На «воскресеньях» у Мережковских Дикой сразу же сумел занять независимое положение, был постоянным предводителем группы молодых поэтов. И несмотря на то, что монпарнаские и другие собрания отнимали у него много времени, вдруг выяснилось, что Дикой серьезно учился. С легкостью он окончил Историко-филологический факультет и Этнографический Институт, серьезно изучил японский язык и неожиданно оказался вдруг прикомандированным к Парижскому Музею Человека. Он женился на дочери французского ученого, профессора Лотта — как будто бы судьба его навсегда определилась.

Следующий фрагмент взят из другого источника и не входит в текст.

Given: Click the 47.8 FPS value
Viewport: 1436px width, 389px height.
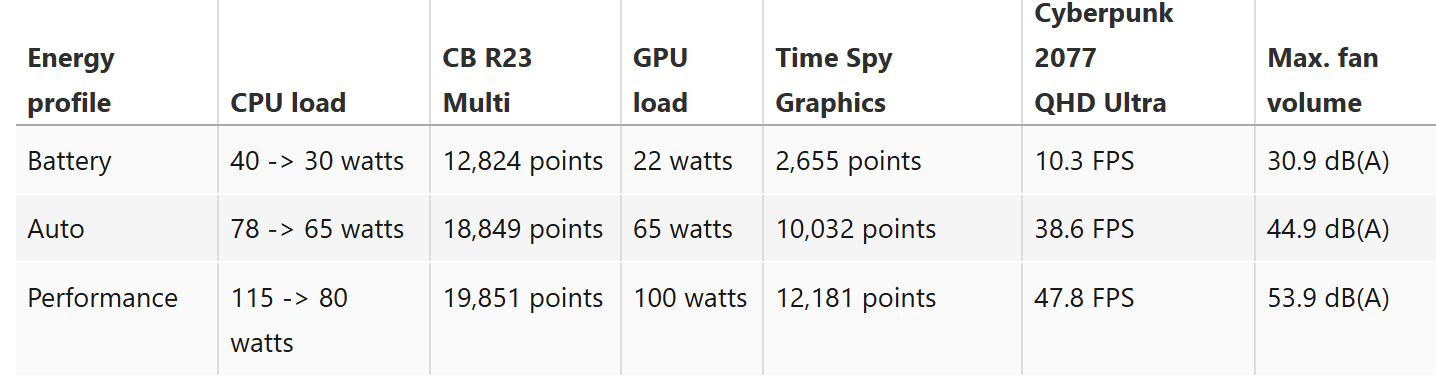Looking at the screenshot, I should (1084, 298).
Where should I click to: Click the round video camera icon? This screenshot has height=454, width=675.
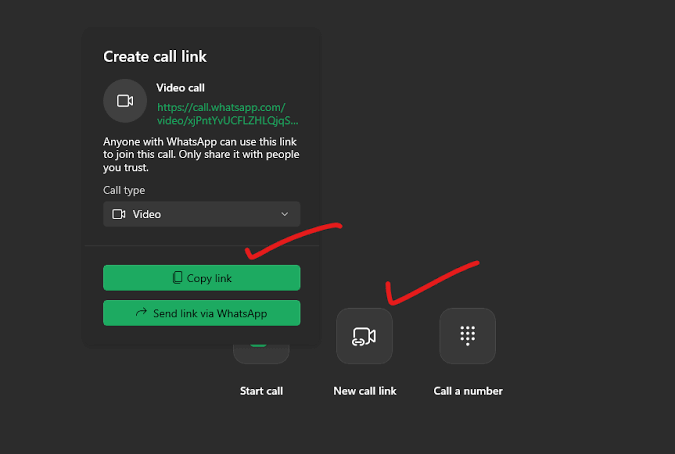(x=125, y=100)
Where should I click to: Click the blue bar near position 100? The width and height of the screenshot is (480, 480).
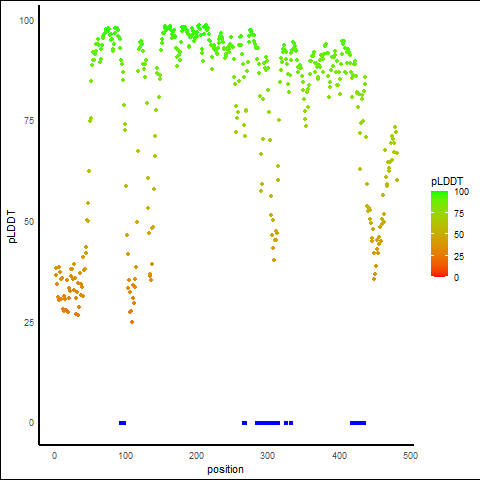pos(123,423)
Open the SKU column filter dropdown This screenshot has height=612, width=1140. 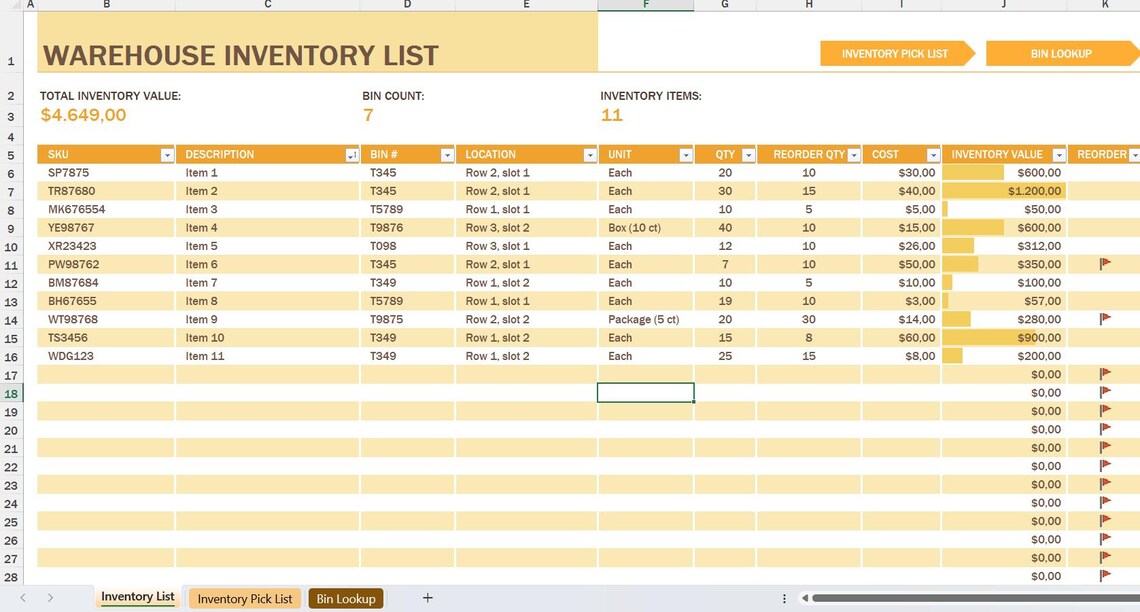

В 1940 году, после разгрома армии, Дикой бежал из немецкого плена. И вот, уже через несколько недель после своего возвращения в Париж, он начинает действовать. Вместе со своим коллегой по Музею Человека, тоже русским молодым ученым Анатолием Левицким, они, первые во Франции, организуют первую подпольную группу Сопротивления (название это, придуманное Диким, так и вошло в историю всех других групп Сопротивления), поставившую себе целью борьбу с немецкими оккупантами и активную поддержку движения генерала де Голля. Группа Вильде-Левицкий стала выпускать первую подпольную газету во Франции — «Сопротивление» и начала развивать свою деятельность в Париже и в провинции… но в среде их нашелся провокатор — Альбер Гаво.

«Дело» Музея Человека явилось одним из самых громких дел во время оккупации в Париже. Следствие тянулось 11 месяцев, суд состоялся в январе 1942 года. Во время предварительного следствия и на суде Вильде-Дикой и Левицкий держали себя героями и немцы ничего от них не смогли добиться. Немецкий прокурор и председатель суда засвидетельствовали, что они «уважают и преклоняются перед героизмом тех, кого они вынуждены приговорить к расстрелу».

23 февраля 1942 года в 5 часов вечера семеро из осужденных, в том числе Левицкий и Вильде-Дикой, были препровождены из тюрьмы «Фрэн» на Монт-Валериен. Председатель суда и прокурор сопровождали их к месту казни. Не было достаточно места, чтобы расстрелять семерых вместе. Вильде, Левицкий и Вальтер попросили умереть последними и без повязок. «Они все умерли героями», — заявил прокурор Готтлиб.